Mitsuru Sugimoto, Tadayuki Takagi, Takuto Hikichi, Rei Suzuki, Ko Watanabe, Jun Nakamura, Hitomi Kikuchi, Naoki Konno, Yuichi Waragai, Hiroyuki Asama, Mika Takasumi, Hiroshi Watanabe, Katsutoshi Obara, Hiromasa Ohira
World Journal of Gastroenterology: WJG 2015 July 14, 21 (26): 8118-24

AIM: To evaluate the efficacy of endoscopic ultrasonography-guided fine needle aspiration (EUS-FNA) for grading pancreatic neuroendocrine tumors (PNETs).
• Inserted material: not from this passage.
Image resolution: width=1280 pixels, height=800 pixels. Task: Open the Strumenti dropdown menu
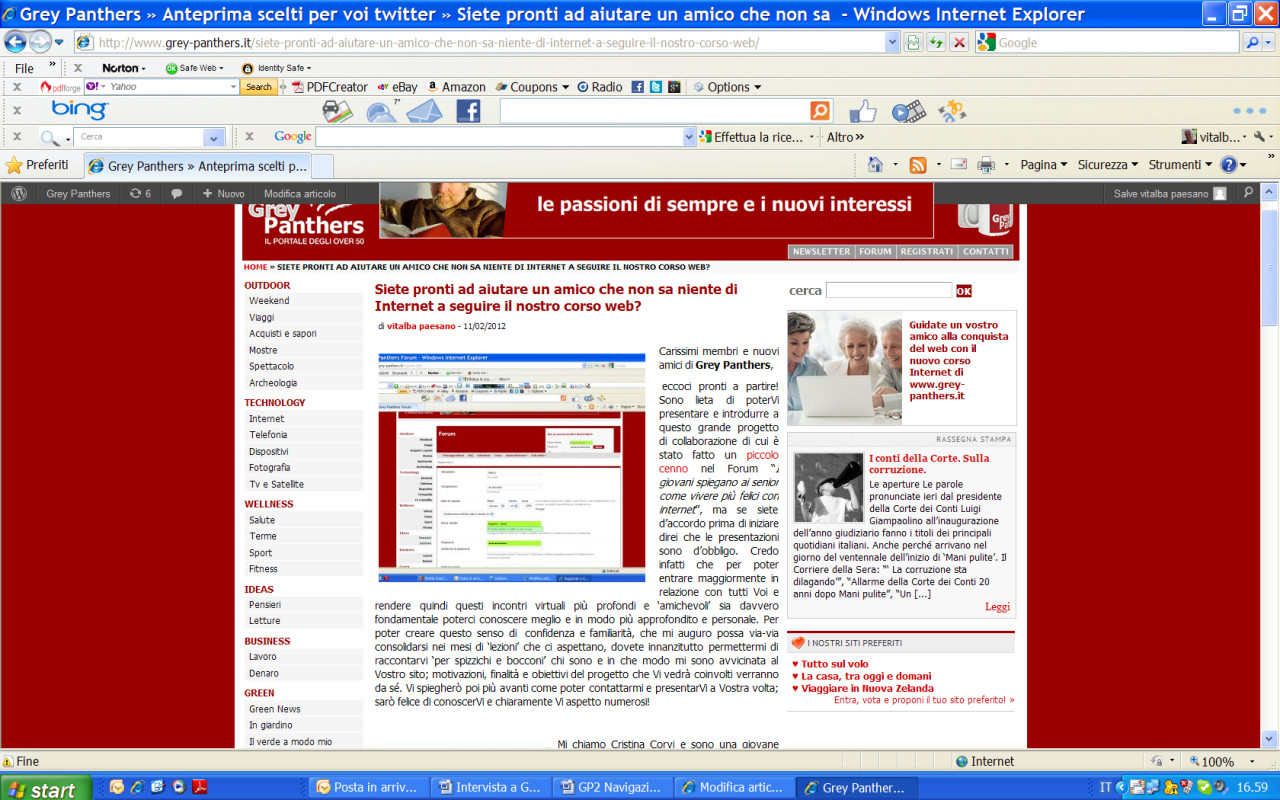tap(1180, 165)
METHODS: A total of 22 patients were diagnosed with PNET by EUS-FNA between October 2001 and December 2013 at Fukushima Medical University Hospital. Among these cases, we targeted 10 PNET patients who were evaluated according to the World Health Organization (WHO) 2010 classification. Surgery was performed in eight patients, and chemotherapy was performed in two patients due to multiple liver metastases. Specimens obtained by EUS-FNA were first stained with hematoxylin and eosin and then stained with chromogranin, synaptophysin, CD56, and Ki-67. The specimens were graded by the Ki-67 index according to the WHO 2010 classification. Specimens obtained by surgery were graded by the Ki-67 index and mitotic count (WHO 2010 classification). For the eight specimens obtained by EUS-FNA, the Ki-67 index results were compared with those obtained by surgery. In the two cases treated with chemotherapy, the effects and prognoses were evaluated.
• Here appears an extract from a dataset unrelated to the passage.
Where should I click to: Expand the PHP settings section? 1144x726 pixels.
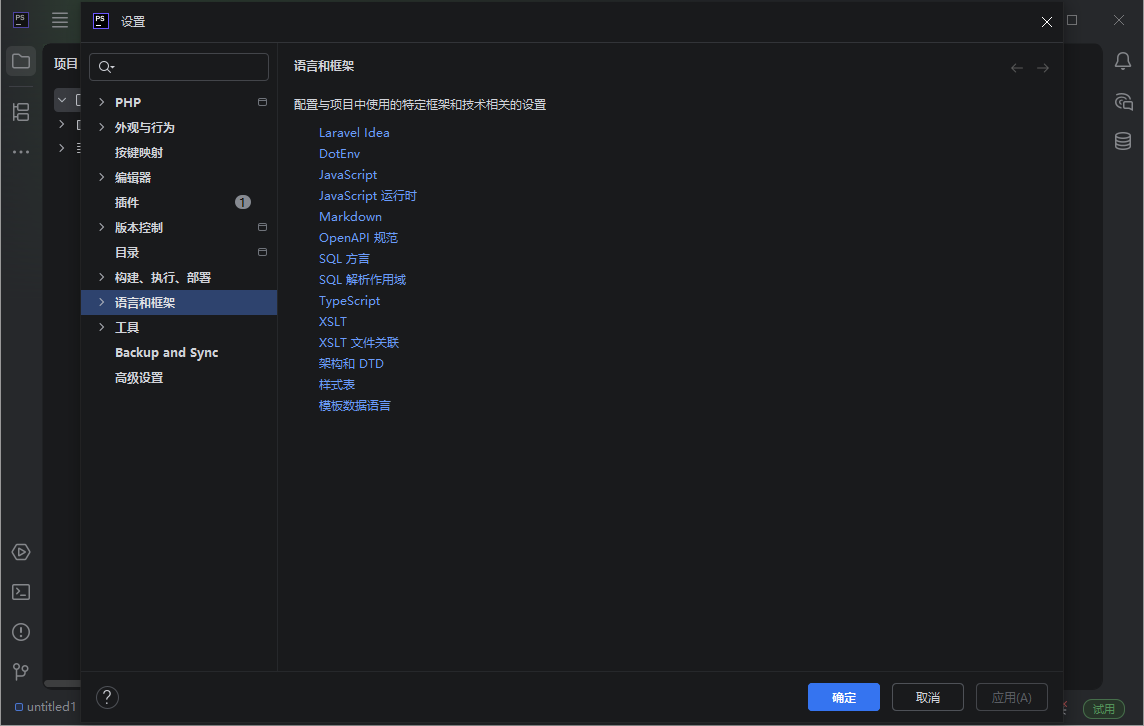(x=100, y=101)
RESULTS: The sampling rate for histological diagnosis by EUS-FNA was 100%. No adverse effects were observed. The concordance rate between specimens obtained by EUS-FNA and surgery was 87.5% (7/8). For the two cases treated with chemotherapy, case 1 received somatostatin analog therapy and transcatheter arterial infusion (TAI) targeting multiple liver metastases. Subsequent treatment consisted of everolimus. During chemotherapy, the primary tumor remained unconfirmed, although the multiple liver metastases diminished dramatically. Case 2 was classified as neuroendocrine carcinoma (NEC) according to the Ki-67 index of a specimen obtained by EUS-FNA; therefore, cisplatin and irinotecan therapy was started. However, severe adverse effects, including renal failure and diarrhea, were observed, and the therapy regimen was changed to cisplatin and etoposide. TAI targeting multiple liver metastases was performed. Although the liver metastases diminished, the primary tumor remained unconfirmed. These chemotherapy regimens had immediate effects for both unresectable neuroendocrine tumor (NET) and NEC cases. These two subjects are still alive.

CONCLUSION: EUS-FNA was effective for PNET diagnosis and Ki-67 index grading for WHO 2010 classification, enabling informed decisions on unresectable PNET treatment by identifying NET or NEC.